### SELECTED TEXT
==============================
Censorship and Corruption in Video Game Journalism - Vaskivo
http://robsimple.wordpress.com/2014/08/26/quinnnspiracyinternetapocalypse/

======
Vaskivo
Hi, I'm the submitter of this story (but I am not the author). This article
talks about the controversy the has been talked about (and sometimes silenced)
in the internet for the past week and a half.

It is a long read and it is clear what the author's "side" is, but I think it
is interesting for two reasons.

First, if you're a gamer and follow gaming news, you should be interested in
this. Even if you don't think there is an ethical problem, you should know
what is (possibly) happening behind the curtains.

Second, I really like following these kinds of things. Seeing complete
strangers organize themselves is astounding. The fight against the first bouts
of censorship, this regretabble flamewars and harassement, how they find dirt
and connect information. I love it all in a "trashy soap-opera/reality TV"
kind of way.

This whole situation has a lot to talk about, and it's not just about one
thing. It relates not only to corrupt journalist but also to a sex scandal and
harassement, feminism and SJW[1], and a revived indie gogo campaign about
feminism being "sponsored" by 4chan.

The article has links in the end for more information.

It's been a weird week in the internet.

[1][http://www.urbandictionary.com/define.php?term=social%20just...](http://www.urbandictionary.com/define.php?term=social%20justice%20warrior&defid=5763529)
==============================
### PROVIDED DATA
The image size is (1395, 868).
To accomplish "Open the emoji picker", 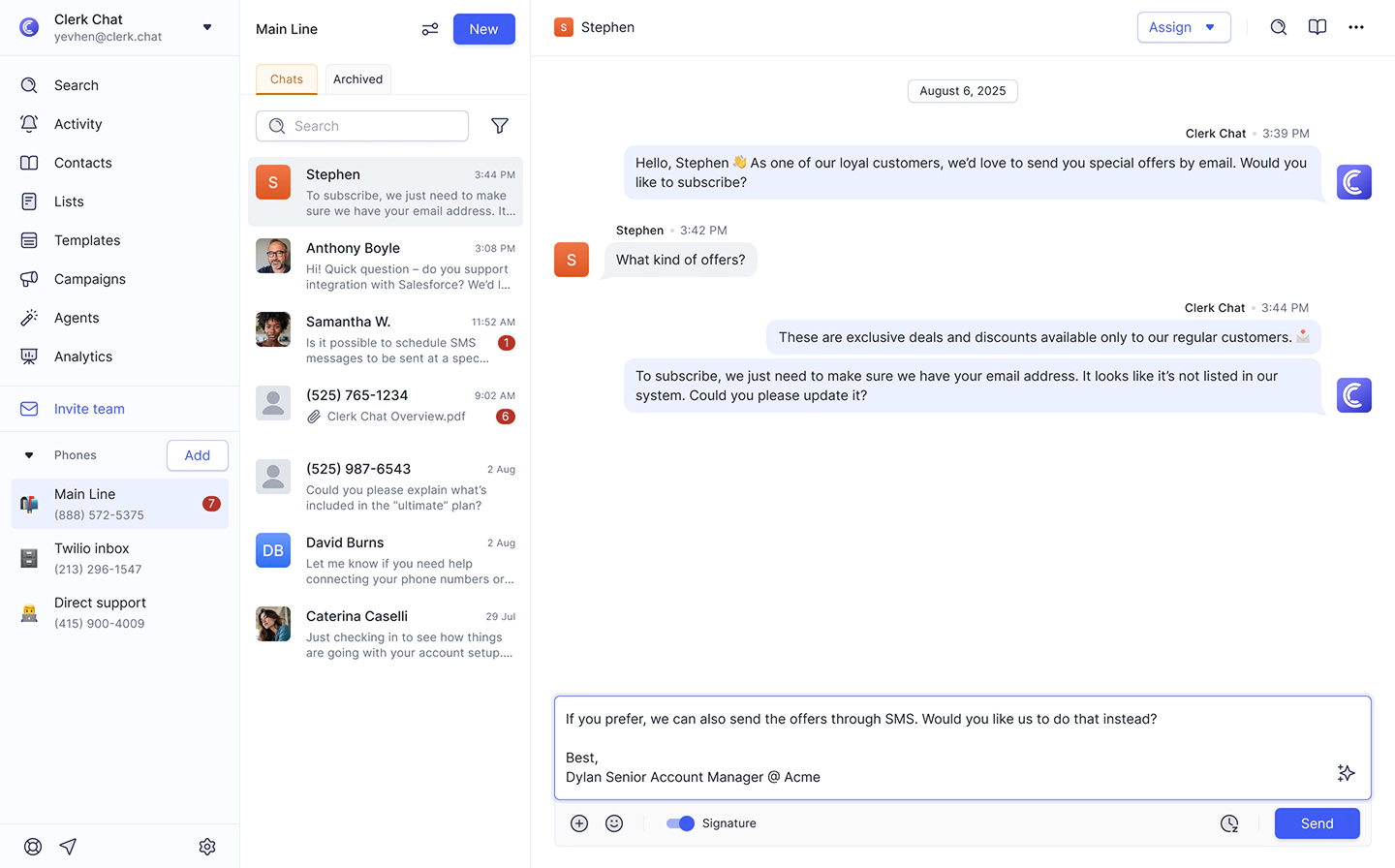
==============================
### EXERCISE INSTRUCTIONS
**A.** In the post about video game journalism, how long does the submitter say the controversy has been talked about on the internet?
**B.** List every subject that the post about video game journalism says the whole situation relates to.
**C.** Reproduce the post about video game journalism between "in the internet for" and "behind the curtains.", inclusive.
The listing is separate material and has nothing to do with the post about video game journalism.

### THE RESULTS
**A.** For the past week and a half.

**B.**
- corrupt journalist
- a sex scandal
- harassement
- feminism
- SJW
- a revived indie gogo campaign about feminism being "sponsored" by 4chan

**C.**
in the internet for the past week and a half.

It is a long read and it is clear what the author's "side" is, but I think it
is interesting for two reasons.

First, if you're a gamer and follow gaming news, you should be interested in
this. Even if you don't think there is an ethical problem, you should know
what is (possibly) happening behind the curtains.